Le caractère des bâtiments de ferme et des maisons rurales captive le milieu du design. Mais qui désire aller vivre à la campagne ? Et l'agriculture suscite-t-elle un nouvel engouement ? Points de vue d'un spécialiste et d'une jeune agricultrice.

Marie-Pier Gosselin, 28 ans, compte bien prendre la relève de la petite ferme familiale de 30 vaches, à Saint-Jean-sur-Richelieu. Pendant quatre ans, cette dernière a toutefois vécu à Montréal (arrondissement de Villeray), alors qu'elle étudiait l'agronomie à l'Université McGill.

Aucune tentation de rester en ville ?

« J'ai beaucoup aimé mes années à Montréal, mais je suis heureuse sur notre ferme. Et puis, Saint-Jean-sur-Richelieu, ce n'est pas la campagne éloignée », lance-t-elle.

Passionnée par son nouveau métier d'agricultrice, Marie-Pier, avec l'aide de sa soeur Virginie (qui habite Montréal et qui est photographe), a publié un livre « qui se veut un hymne au travail des artisans de la terre ». On y découvre, notamment, le quotidien de ses parents Daniel et Suzanne, producteurs de fromages fins certifiés biologiques (Au gré des champs, Les éditions du passage).

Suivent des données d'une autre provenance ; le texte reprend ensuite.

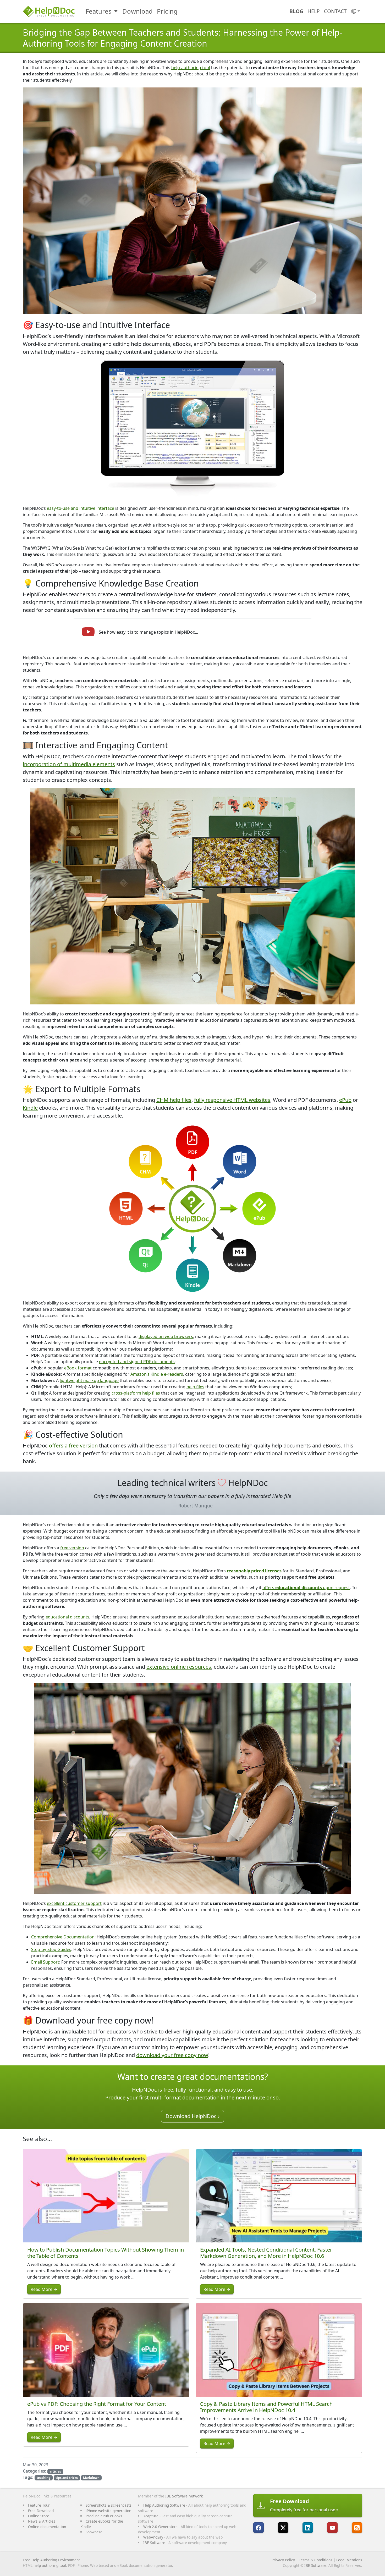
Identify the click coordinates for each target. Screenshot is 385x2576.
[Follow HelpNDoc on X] (283, 2527)
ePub (345, 1099)
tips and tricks (67, 2477)
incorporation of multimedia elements (69, 764)
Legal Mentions (349, 2559)
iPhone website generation (108, 2510)
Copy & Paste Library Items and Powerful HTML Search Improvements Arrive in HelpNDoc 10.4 (266, 2407)
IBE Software (154, 2542)
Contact (335, 11)
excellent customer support (74, 1903)
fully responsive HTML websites (232, 1099)
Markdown (91, 2477)
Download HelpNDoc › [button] (192, 2116)
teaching (44, 2477)
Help (313, 11)
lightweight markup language (89, 1380)
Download (137, 11)
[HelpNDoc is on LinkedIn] (307, 2527)
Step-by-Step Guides (51, 1949)
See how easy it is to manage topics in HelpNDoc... (148, 632)
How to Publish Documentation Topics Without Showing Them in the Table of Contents (105, 2252)
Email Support (45, 1962)
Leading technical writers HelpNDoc (192, 1482)
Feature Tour (39, 2505)
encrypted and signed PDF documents (137, 1361)
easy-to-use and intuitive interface (80, 508)
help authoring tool (50, 2565)
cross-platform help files (136, 1393)
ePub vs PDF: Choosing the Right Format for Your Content (96, 2403)
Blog (296, 11)
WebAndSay (153, 2537)
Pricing (167, 11)
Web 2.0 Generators (160, 2526)
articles (55, 2471)
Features (99, 11)
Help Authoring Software (164, 2505)
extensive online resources (178, 1666)
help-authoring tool (190, 67)
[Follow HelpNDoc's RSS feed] (357, 2527)
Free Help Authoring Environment (51, 2559)
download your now (172, 2055)
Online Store (38, 2515)
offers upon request (306, 1587)
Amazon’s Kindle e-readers (156, 1374)
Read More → (44, 2289)
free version (72, 1548)
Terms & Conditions (315, 2559)
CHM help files (173, 1099)
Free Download (41, 2510)
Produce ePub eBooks (104, 2515)
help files (195, 1387)
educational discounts (67, 1617)
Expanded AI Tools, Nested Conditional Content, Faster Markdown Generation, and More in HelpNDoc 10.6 (266, 2252)
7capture (150, 2515)
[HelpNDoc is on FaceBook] (258, 2527)
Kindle (30, 1107)
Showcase (94, 2531)
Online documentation (47, 2526)
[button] (355, 11)
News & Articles (41, 2521)
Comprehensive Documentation (63, 1937)
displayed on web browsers (166, 1336)
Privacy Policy (283, 2559)
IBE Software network (184, 2496)
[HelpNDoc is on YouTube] (332, 2527)
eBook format (78, 1368)
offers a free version (73, 1445)
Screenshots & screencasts (108, 2505)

L'agriculture, donc, plus attirante que la vie urbaine ?

« C'est un mode de vie terre-à-terre, le fun, mais qui peut-être intense et très exigeant, malgré la modernisation de l'équipement. Sans compter les mauvaises saisons », admet Marie-Pier.

Bref, rien à voir avec le 9 à 5...

« La ferme, c'est une autre forme de stress qui me plaît. J'apprécie la nature, le contact avec les animaux et... le fait d'être mon propre patron ! », résume celle qui emménagera bientôt avec son copain dans une micromaison, qu'ils ont construite sur les lieux.

PHOTO VIRGINIE GOSSELIN, TIRÉE DU LIVRE AU GRÉ DES CHAMPS

Les propriétaires de la fromagerie Au gré des champs, avec leurs enfants: de gauche à droite, Marie-Pier Gosselin, son père Daniel, sa soeur Virginie, et sa mère Suzanne.

Retour à la terre ?

« Contrairement au retour à la terre qu'on voulait cultiver dans les années 70, nous observons davantage aujourd'hui un retour à la campagne, soit une volonté de s'établir dans un cadre de vie rural. Et ce retour est favorisé, entre autres, par l'internet », nuance Gérald Domon, professeur et directeur scientifique associé à la chaire en paysage et environnement de l'Université de Montréal.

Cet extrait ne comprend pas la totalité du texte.